_Problem details_. Reproduce every one of the entries below word for word, omitting the pictures.

_Data records_.
=======

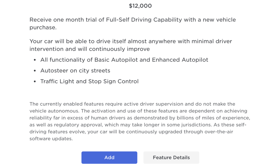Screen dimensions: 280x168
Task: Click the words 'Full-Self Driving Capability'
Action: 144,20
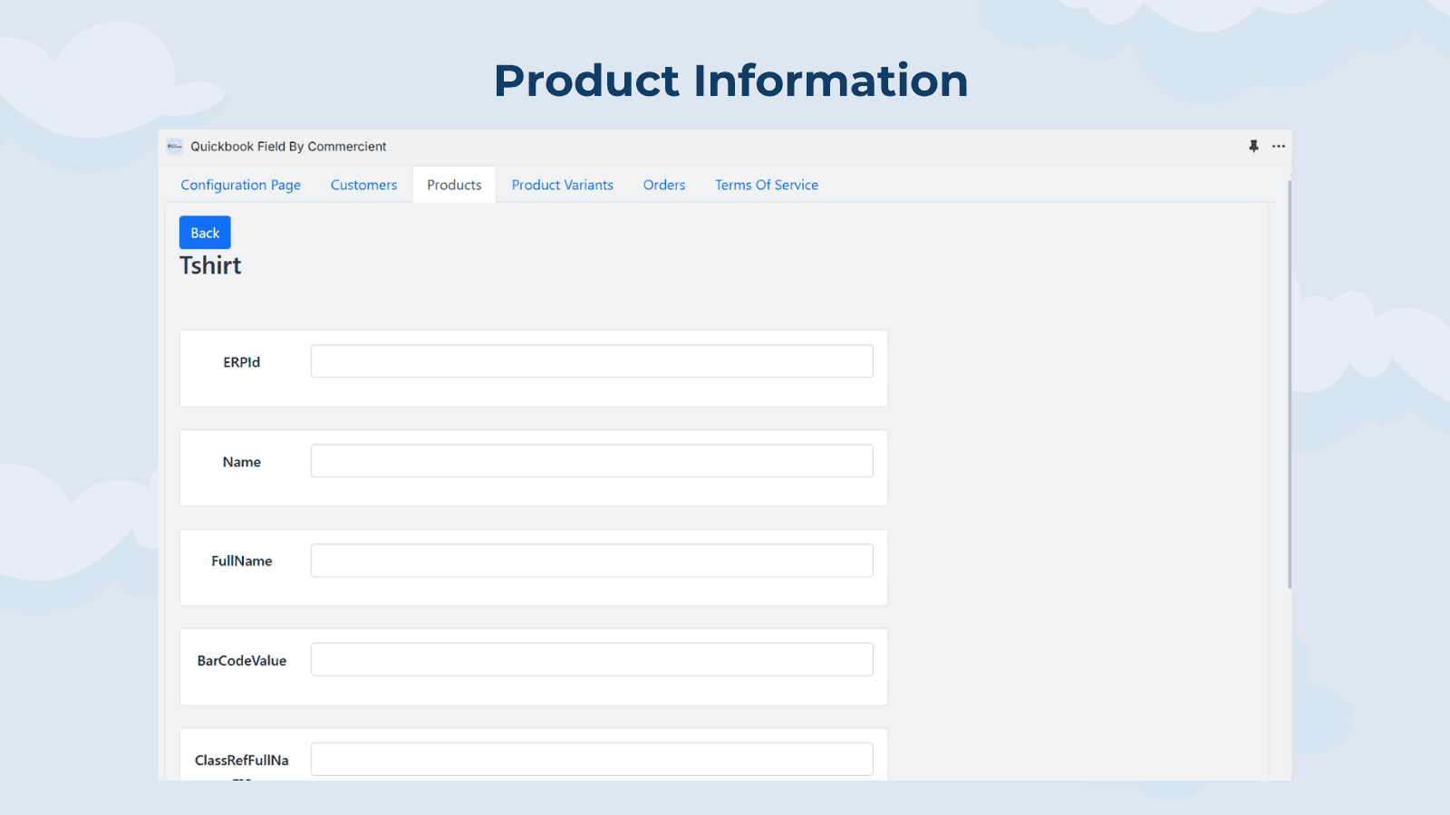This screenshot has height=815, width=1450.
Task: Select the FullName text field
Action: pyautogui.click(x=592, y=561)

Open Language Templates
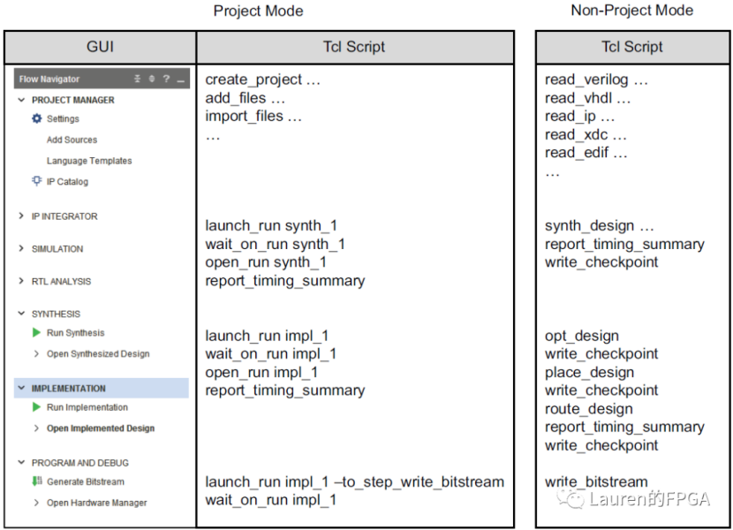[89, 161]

=======

_Solution for this exercise_.
Screen dimensions: 280x168
Task: Click the words 'Full-Self Driving Capability'
Action: 144,20
This screenshot has height=815, width=1450.
Task: Select the FullName text field
Action: pyautogui.click(x=592, y=561)

Open Language Templates
[89, 161]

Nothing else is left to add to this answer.